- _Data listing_
■ ■ ■

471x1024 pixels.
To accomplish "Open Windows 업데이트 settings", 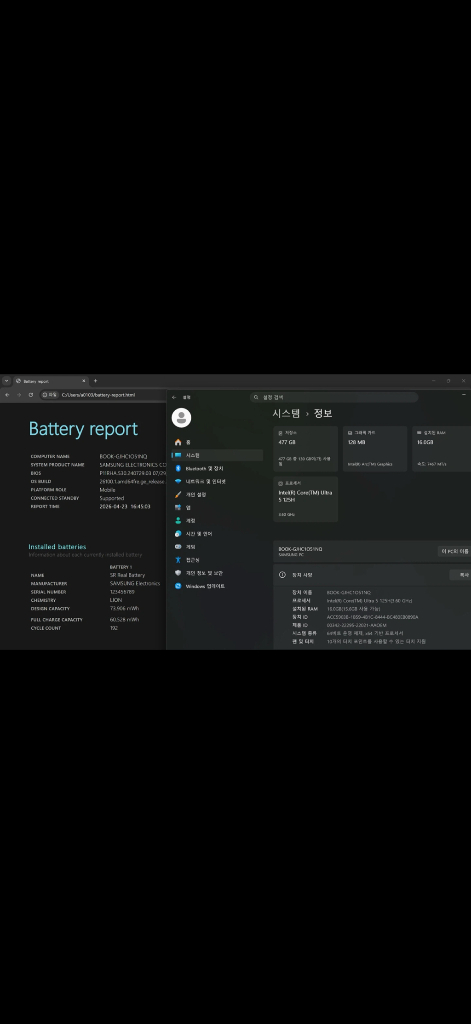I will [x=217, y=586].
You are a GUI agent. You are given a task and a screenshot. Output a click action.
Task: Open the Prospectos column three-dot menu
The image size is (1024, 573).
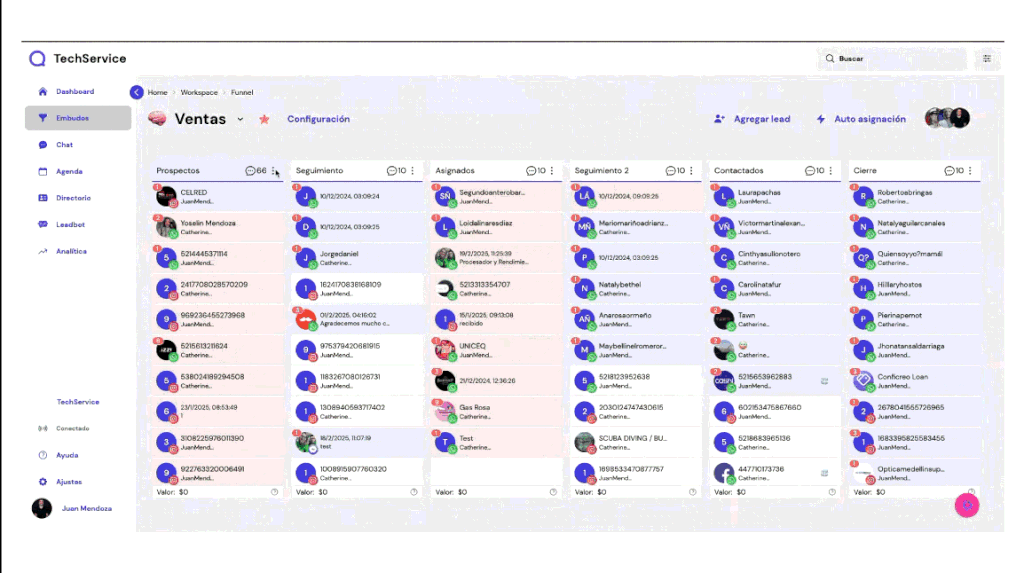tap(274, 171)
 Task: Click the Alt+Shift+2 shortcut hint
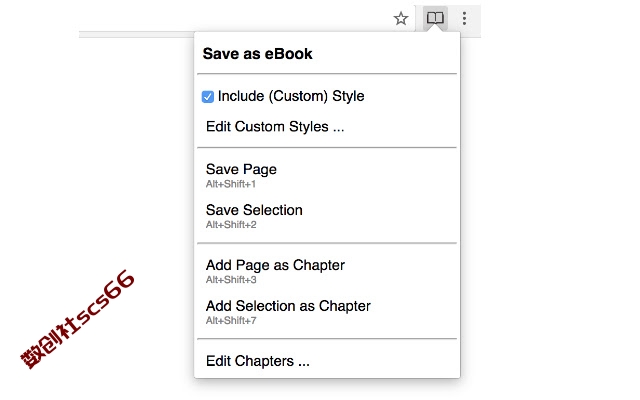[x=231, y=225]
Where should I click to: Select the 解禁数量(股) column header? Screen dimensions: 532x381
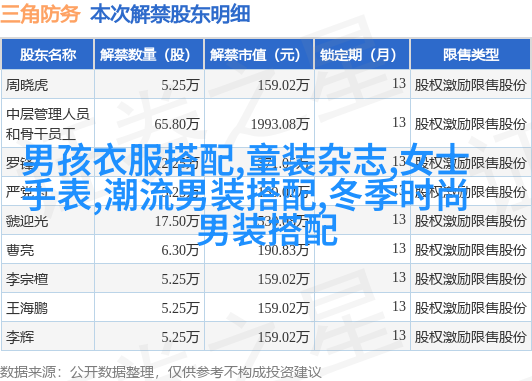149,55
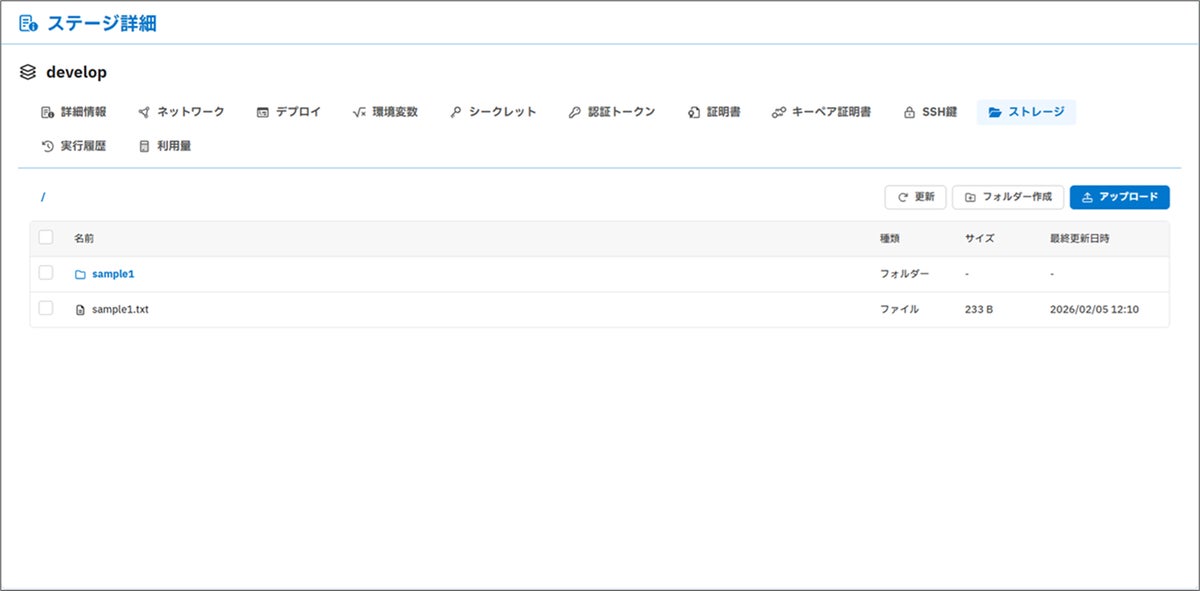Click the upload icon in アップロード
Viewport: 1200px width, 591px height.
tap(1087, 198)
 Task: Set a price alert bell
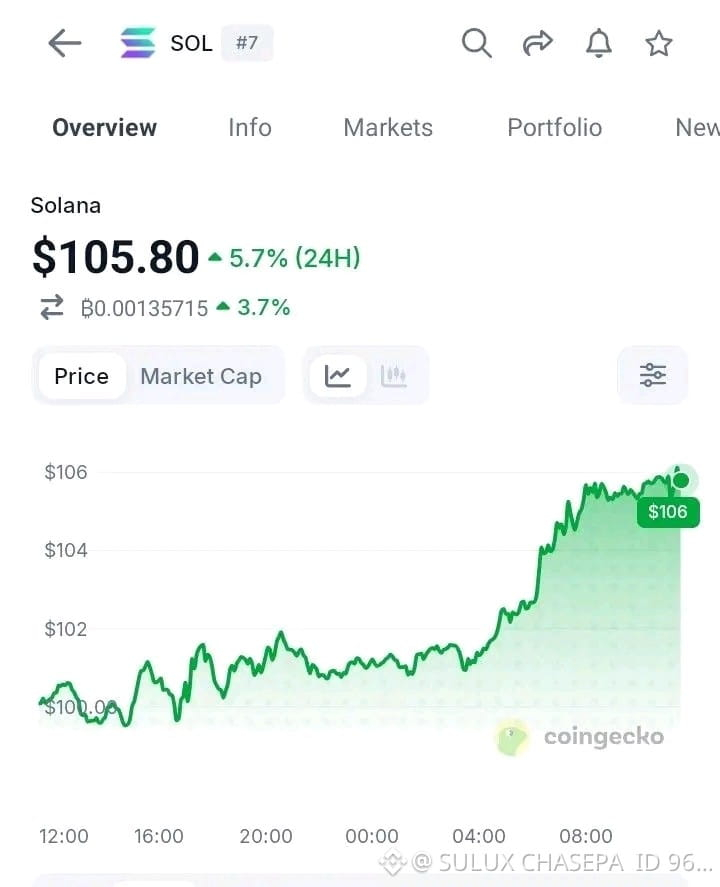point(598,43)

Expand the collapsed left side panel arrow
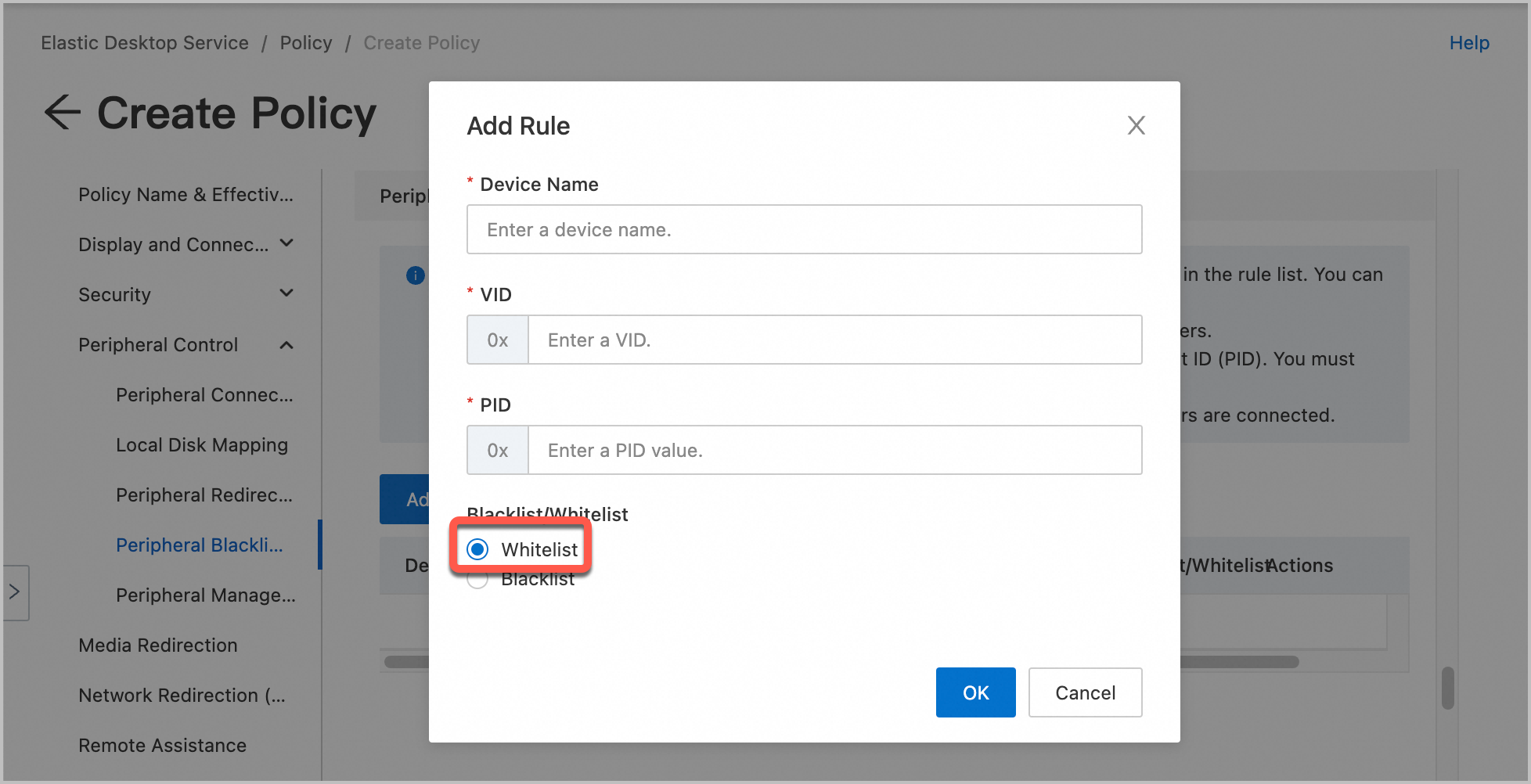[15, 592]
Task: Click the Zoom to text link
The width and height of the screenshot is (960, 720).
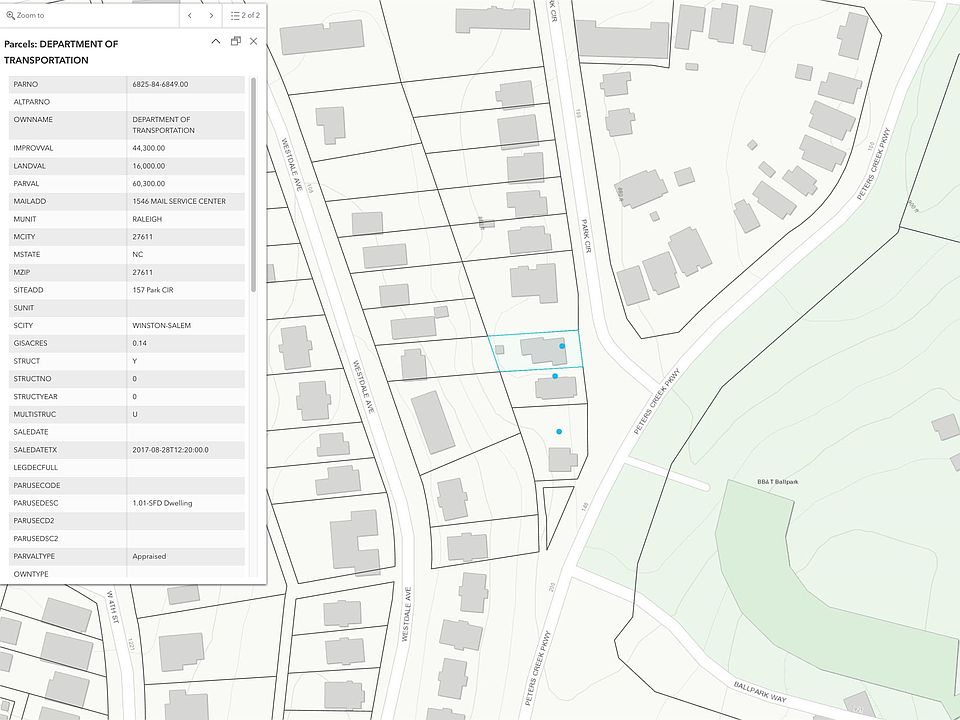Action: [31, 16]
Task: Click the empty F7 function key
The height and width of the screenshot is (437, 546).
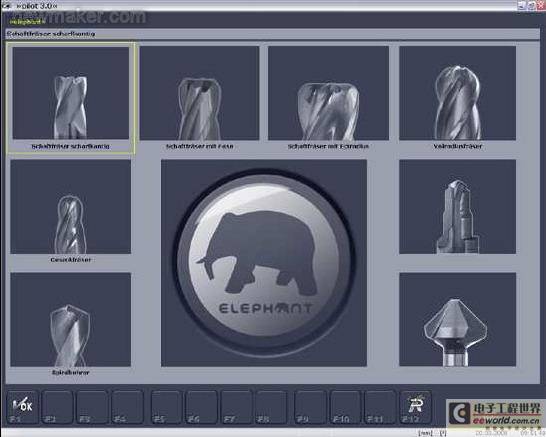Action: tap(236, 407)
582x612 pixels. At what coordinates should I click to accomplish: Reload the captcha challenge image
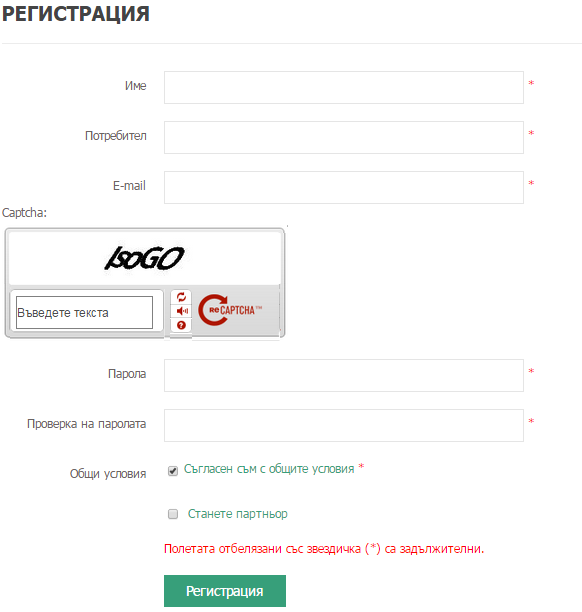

■ ■ ■

- _WORK TO DO_
Copy out the part of the records that opens with the line containing "Task: Click the Alt+Shift+2 shortcut hint" and closes with the line containing "point(598,43)", both of those lines included, leaving the pictures out.

- _PROBLEM SOLUTION_
 Task: Click the Alt+Shift+2 shortcut hint
[x=231, y=225]
Where should I click to: Select the 解禁数量(股) column header? Screen dimensions: 532x381
149,55
Click the upload icon in アップロード
Viewport: 1200px width, 591px height.
tap(1087, 198)
 Task: Set a price alert bell
point(598,43)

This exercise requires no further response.